The survey will run through three phases: first contact, first and second callback. Each phase has a nonresponse estimation, which has a bearing on costing. Work time is split into call time (i.e. time required to call and conduct the survey) and administrative time (i.e. time required for pre- and post-processing such as amending the database). The expected runtime of one survey is 8 minutes. It is estimated that 20% of records are deprecated.
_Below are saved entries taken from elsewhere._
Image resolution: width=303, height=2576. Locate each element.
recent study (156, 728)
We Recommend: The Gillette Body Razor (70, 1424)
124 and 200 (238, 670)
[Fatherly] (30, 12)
Administrative time for compelted surveys is 2 minutes, for non-responses 3 minutes.


| Sample Unit        | Type     | ResponseRate | Calltime | Admin time | Total | 
|--------------------|----------|--------------|----------|------------|-------|
| **First phase**                                                              |
| 325                | All      | 0.5          | 0        | 0          |       |  
| 163                | Resp     | 1            | 8        | 2          | 1630  |
| 162                | Non-Resp | 0            | 2        | 3          | 810   |
| **Callback - Round 1**                                                       |
| 162                | All      | 0.5          | 0        | 0          |       |
| 81                 | Resp     | 1            | 8        | 2          | 810   |
| 81                 | Non-Resp | 0            | 2        | 3          | 405   |
| **Callback - Round 2**                                                       |
| 81                 | All      | 0.2          | 0        | 0          |       |
| 16                 | Resp     | 1            | 8        | 2          | 160   |
| 65                 | Non-Resp | 0            | 2        | 3          | 325   |
|                    |          |              |          |            | 4140  |

In addition, an **inception workshop** is required for interviewers to explain survey rules and regulations, as well as technical aspects of survey execution. The inception workshop is expected to last 60 minutes. Assuming three interviewers will take part in the inception workshop this is 180 minutes.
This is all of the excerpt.